RECORDS:
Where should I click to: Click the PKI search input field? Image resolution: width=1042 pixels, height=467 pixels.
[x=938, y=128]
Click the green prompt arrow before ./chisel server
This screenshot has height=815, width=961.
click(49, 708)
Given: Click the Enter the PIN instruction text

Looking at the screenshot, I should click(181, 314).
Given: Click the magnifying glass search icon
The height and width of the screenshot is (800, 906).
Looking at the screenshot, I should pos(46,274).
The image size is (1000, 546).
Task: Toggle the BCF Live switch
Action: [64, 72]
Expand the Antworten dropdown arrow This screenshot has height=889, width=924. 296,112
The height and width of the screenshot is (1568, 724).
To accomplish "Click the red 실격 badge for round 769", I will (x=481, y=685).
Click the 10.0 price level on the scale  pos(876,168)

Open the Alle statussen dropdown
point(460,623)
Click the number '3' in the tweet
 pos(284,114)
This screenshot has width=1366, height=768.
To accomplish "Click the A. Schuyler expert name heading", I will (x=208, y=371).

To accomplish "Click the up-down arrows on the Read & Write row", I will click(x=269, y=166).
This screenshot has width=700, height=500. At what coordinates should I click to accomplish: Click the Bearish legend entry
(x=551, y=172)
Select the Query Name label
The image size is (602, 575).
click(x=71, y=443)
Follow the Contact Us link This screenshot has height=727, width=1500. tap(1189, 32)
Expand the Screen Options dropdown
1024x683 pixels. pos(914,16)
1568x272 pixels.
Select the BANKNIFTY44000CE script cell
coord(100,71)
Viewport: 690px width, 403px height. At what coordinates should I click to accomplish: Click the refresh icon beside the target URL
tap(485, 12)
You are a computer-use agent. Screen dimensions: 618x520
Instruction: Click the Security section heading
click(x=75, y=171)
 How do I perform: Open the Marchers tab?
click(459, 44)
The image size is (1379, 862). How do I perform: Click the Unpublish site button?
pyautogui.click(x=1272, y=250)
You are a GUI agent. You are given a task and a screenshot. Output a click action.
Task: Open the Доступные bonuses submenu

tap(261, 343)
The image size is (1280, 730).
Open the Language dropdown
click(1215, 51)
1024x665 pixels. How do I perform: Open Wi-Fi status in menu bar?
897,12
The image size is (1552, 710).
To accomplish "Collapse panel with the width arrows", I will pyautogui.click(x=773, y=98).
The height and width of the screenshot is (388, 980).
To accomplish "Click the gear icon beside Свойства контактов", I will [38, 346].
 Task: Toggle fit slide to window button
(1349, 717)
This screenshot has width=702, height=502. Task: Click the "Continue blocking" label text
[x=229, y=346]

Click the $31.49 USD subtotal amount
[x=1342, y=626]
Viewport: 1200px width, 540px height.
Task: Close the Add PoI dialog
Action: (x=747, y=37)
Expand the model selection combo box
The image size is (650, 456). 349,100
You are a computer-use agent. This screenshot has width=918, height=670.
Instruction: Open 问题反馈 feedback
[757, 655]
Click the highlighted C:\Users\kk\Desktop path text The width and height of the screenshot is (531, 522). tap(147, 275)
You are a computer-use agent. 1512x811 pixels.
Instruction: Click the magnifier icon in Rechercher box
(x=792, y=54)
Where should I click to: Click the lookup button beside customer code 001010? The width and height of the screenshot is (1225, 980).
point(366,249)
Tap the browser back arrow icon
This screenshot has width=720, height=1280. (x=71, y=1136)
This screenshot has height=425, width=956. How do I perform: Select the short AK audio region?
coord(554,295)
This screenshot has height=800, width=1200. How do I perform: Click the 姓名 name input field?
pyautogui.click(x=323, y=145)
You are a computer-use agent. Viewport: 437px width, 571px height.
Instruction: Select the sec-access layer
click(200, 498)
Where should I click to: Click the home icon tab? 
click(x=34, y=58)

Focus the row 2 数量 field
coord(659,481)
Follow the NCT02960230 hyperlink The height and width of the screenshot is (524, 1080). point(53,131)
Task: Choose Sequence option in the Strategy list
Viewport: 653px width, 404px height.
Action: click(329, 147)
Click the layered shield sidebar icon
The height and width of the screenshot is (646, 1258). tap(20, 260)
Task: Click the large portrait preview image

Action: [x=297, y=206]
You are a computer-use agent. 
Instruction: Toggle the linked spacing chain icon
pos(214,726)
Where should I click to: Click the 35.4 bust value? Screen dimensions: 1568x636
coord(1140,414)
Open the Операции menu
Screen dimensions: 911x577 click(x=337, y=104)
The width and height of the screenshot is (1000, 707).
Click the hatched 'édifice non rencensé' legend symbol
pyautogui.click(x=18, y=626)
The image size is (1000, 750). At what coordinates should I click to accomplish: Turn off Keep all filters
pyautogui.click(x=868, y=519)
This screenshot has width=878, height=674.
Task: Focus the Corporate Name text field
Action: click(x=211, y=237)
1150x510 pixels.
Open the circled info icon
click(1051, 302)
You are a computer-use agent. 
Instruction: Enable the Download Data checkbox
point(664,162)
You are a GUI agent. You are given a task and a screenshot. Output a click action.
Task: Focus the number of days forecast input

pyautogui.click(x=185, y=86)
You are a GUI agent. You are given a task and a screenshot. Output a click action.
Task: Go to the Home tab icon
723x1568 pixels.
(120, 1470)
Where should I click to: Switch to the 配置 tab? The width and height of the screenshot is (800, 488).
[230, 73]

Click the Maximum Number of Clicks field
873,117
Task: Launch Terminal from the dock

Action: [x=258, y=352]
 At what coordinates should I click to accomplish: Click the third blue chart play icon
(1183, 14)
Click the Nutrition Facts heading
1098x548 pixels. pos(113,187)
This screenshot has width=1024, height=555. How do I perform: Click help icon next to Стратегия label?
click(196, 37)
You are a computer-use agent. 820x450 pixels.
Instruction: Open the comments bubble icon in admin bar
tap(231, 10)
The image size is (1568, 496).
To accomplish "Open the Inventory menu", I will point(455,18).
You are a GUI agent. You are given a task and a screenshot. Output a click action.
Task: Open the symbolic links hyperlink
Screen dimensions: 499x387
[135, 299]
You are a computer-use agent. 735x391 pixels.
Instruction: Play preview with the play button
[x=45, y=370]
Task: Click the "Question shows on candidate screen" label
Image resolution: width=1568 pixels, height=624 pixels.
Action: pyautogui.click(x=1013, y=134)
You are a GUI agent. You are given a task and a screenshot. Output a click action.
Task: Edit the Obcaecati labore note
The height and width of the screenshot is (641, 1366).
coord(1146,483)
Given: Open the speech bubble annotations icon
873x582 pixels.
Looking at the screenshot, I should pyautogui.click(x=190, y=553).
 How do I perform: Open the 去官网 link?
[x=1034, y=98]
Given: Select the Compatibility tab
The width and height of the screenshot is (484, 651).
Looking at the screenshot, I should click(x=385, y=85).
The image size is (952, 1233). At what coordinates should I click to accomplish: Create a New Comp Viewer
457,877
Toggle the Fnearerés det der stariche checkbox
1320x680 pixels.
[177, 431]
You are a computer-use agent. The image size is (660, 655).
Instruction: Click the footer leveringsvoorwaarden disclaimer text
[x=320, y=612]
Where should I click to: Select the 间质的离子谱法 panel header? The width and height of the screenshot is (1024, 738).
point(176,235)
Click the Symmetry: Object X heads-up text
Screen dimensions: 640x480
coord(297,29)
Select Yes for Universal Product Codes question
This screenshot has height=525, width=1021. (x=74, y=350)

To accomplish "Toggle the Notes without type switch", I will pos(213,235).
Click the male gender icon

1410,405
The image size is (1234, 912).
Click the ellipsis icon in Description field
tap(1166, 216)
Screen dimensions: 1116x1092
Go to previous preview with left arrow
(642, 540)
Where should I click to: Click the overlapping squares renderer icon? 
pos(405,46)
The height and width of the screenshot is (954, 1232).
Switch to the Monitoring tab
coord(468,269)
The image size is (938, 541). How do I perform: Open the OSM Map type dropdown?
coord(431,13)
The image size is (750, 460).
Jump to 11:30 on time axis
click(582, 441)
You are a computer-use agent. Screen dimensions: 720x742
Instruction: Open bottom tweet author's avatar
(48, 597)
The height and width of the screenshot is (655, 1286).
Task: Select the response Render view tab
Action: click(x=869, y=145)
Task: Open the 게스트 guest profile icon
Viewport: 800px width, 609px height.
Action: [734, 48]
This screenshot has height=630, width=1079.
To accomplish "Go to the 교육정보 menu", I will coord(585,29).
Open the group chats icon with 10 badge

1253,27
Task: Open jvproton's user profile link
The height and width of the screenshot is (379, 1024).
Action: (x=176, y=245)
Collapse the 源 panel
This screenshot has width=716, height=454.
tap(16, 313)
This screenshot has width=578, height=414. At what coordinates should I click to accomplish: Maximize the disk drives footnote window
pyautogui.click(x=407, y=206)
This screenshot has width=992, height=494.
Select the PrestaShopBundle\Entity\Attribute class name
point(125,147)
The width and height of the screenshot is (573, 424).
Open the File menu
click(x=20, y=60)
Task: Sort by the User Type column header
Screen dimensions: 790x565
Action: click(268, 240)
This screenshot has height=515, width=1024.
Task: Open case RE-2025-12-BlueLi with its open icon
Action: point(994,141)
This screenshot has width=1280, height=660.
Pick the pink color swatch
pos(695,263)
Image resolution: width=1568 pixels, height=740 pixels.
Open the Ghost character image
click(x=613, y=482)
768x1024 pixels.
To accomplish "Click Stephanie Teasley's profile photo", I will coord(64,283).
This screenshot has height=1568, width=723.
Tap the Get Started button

PROBLEM TO SOLVE: All lines from the one containing "Image resolution: width=1568 pixels, height=740" through the end of the listing above are to be restated word for word, and no others.

RESULT FOR THIS EXERCISE:
Image resolution: width=1568 pixels, height=740 pixels.
Open the Ghost character image
click(x=613, y=482)
768x1024 pixels.
To accomplish "Click Stephanie Teasley's profile photo", I will coord(64,283).
This screenshot has height=1568, width=723.
Tap the Get Started button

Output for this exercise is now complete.